Tutorial

Access and Work with NEON Geolocation Data

Authors: Claire K. Lunch

Last Updated: Mar 21, 2023

This tutorial explores NEON geolocation data. The focus is on the locations of NEON observational sampling and sensor data; NEON remote sensing data are inherently spatial and have dedicated tutorials. If you are interested in connecting remote sensing with ground-based measurements, the methods in the vegetation structure and canopy height model tutorial can be generalized to other data products.

In planning your analyses, consider what level of spatial resolution is required. There is no reason to carefully map each measurement if precise spatial locations aren't required to address your hypothesis! For example, if you want to use the Vegetation structure data product to calculate a site-scale estimate of biomass and production, the spatial coordinates of each tree are probably not needed. If you want to explore relationships between vegetation and beetle communities, you will need to identify the sampling plots where NEON measures both beetles and vegetation, but finer-scale coordinates may not be needed. Finally, if you want to relate vegetation measurements to airborne remote sensing data, you will need very accurate coordinates for each measurement on the ground.

Learning Objectives

After completing this tutorial you will be able to:

access NEON spatial data through data downloaded with the neonUtilities package.
access and plot specific sampling locations for TOS data products.
access and use sensor location data.

Things You’ll Need To Complete This Tutorial

R Programming Language

You will need a current version of R to complete this tutorial. We also recommend the RStudio IDE to work with R.

Setup R Environment

We'll need several R packages in this tutorial. Install the packages, if not already installed, and load the libraries for each.

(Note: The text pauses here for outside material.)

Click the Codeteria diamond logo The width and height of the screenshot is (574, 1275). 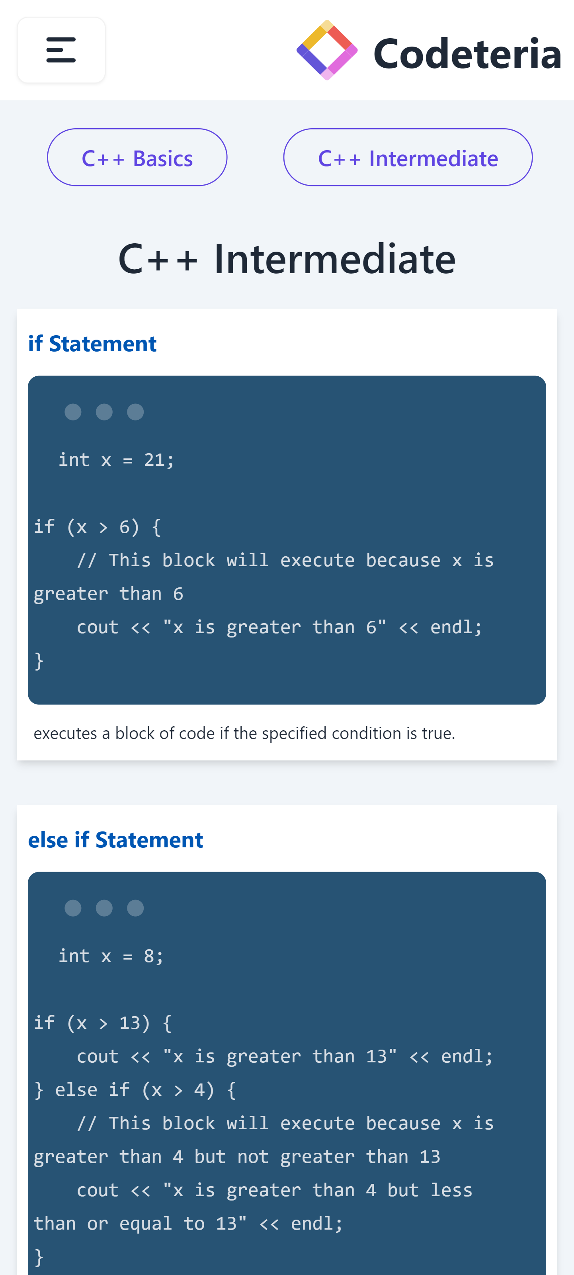pos(327,50)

# run once to get the package, and re-run if you need to get updates

install.packages("ggplot2")  # plotting

install.packages("neonUtilities")  # work with NEON data

install.packages("neonOS")  # work with NEON observational data

install.packages("devtools")  # to use the install_github() function

devtools::install_github("NEONScience/NEON-geolocation/geoNEON")  # work with NEON spatial data



# run every time you start a script

library(ggplot2)

library(neonUtilities)

library(neonOS)

library(geoNEON)



options(stringsAsFactors=F)

Locations for observational data

Plot level locations

Both aquatic and terrestrial observational data downloads include spatial data in the downloaded files. The spatial data in the aquatic data files are the most precise locations available for the sampling events. The spatial data in the terrestrial data downloads represent the locations of the sampling plots. In some cases, the plot is the most precise location available, but for many terrestrial data products, more precise locations can be calculated for specific sampling events.

Here, we'll download the Vegetation structure (DP1.10098.001) data product, examine the plot location data in the download, then calculate the locations of individual trees. These steps can be extrapolated to other terrestrial observational data products; the specific sampling layout varies from data product to data product, but the methods for working with the data are similar.

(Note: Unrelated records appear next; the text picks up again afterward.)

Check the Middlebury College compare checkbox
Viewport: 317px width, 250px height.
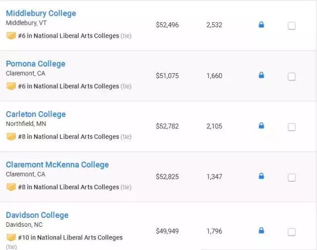click(x=292, y=26)
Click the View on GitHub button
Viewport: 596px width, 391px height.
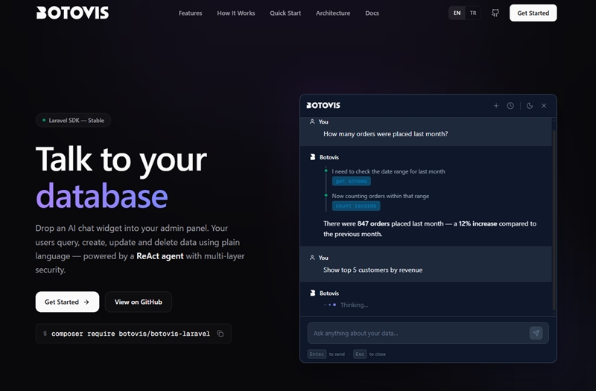click(x=139, y=302)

First, let's download the vegetation structure data from one site, Wind River Experimental Forest (WREF).

If downloading data using the neonUtilities package is new to you, check out the Download and Explore tutorial.

# load veg structure data

vst <- loadByProduct(dpID="DP1.10098.001", 
                     site="WREF",
                     check.size=F)

Data downloaded this way are stored in R as a large list. For this tutorial, we'll work with the individual dataframes within this large list. Alternatively, each dataframe can be assigned as its own object.

To find the spatial data for any given data product, view the variables files to figure out which data table the spatial data are contained in.

View(vst$variables_10098)

Looking through the variables, we can see that the spatial data (decimalLatitude and decimalLongitude, etc) are in the vst_perplotperyear table. Let's take a look at the table.

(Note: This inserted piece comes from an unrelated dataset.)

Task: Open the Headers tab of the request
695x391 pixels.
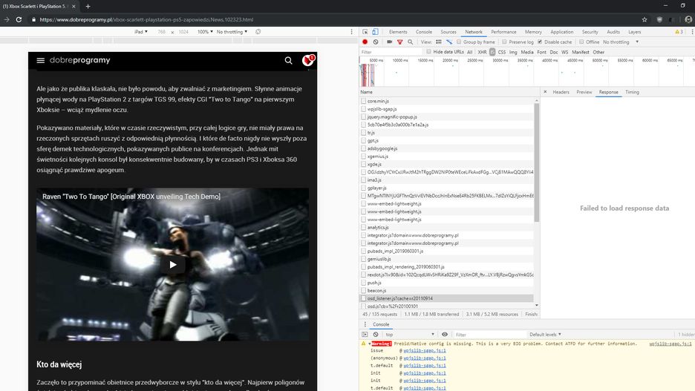Action: coord(561,92)
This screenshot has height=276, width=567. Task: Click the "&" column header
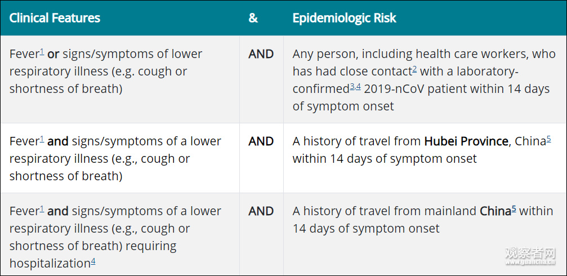point(253,18)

View(vst$vst_perplotperyear)

As noted above, the spatial data here are at the plot level; the latitude and longitude represent the centroid of the sampling plot. We can map these plots on the landscape using the easting and northing variables; these are the UTM coordinates. At this site, tower plots are 40 m x 40 m, and distributed plots are 20 m x 20 m; we can use the symbols() function to draw boxes of the correct size.

We'll also use the treesPresent variable to subset to only those plots where trees were found and measured.

# start by subsetting data to plots with trees

vst.trees <- vst$vst_perplotperyear[which(
        vst$vst_perplotperyear$treesPresent=="Y"),]



# make variable for plot sizes

plot.size <- numeric(nrow(vst.trees))



# populate plot sizes in new variable

plot.size[which(vst.trees$plotType=="tower")] <- 40

plot.size[which(vst.trees$plotType=="distributed")] <- 20



# create map of plots

symbols(vst.trees$easting,
        vst.trees$northing,
        squares=plot.size, inches=F,
        xlab="Easting", ylab="Northing")

All vegetation structure plots at WREF

We can see where the plots are located across the landscape, and we can see the denser cluster of plots in the area near the micrometeorology tower.

For many analyses, this level of spatial data may be sufficient. Calculating the precise location of each tree is only required for certain hypotheses; consider whether you need these data when working with a data product with plot-level spatial data.

Looking back at the variables_10098 table, notice that there is a table in this data product called vst_mappingandtagging, suggesting we can find mapping data there. Let's take a look.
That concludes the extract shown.